Here's a collection of runnable Node.js demos showing different ways to accept cryptocurrency payments with Blockonomics. Each demo lives in its own self-contained folder with its own package.json, source, and README. https://github.com/blockonomics/nodejsdemo

1) Overview: Why Skip Building Your Own Checkout UI?

If you’ve ever built a Bitcoin checkout from scratch, you know the pain: generate addresses, monitor transactions, handle confirmations, send emails, manage timeouts.

Building a Bitcoin checkout from scratch gives you ultimate control.

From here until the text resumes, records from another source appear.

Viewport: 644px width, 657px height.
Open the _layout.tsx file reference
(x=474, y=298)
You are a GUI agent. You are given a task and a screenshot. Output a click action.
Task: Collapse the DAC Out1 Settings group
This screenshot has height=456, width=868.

With the Receive Payments API, you handle the address generation, QR codes, and order states yourself. But sometimes, that’s overkill. If you want to skip the heavy lifting, the Blockonomics Payment Buttons and Widgets API offers a faster route. You simply create a product via the API, drop in a button, and let Blockonomics manage the checkout UI, payment monitoring, and confirmation emails. In this post, we’ll walk through the Node.js and HTML implementation for both flows, and show you how to use the Merchant Orders API GET /api/merchant_orders to seamlessly sync transactions back to your database.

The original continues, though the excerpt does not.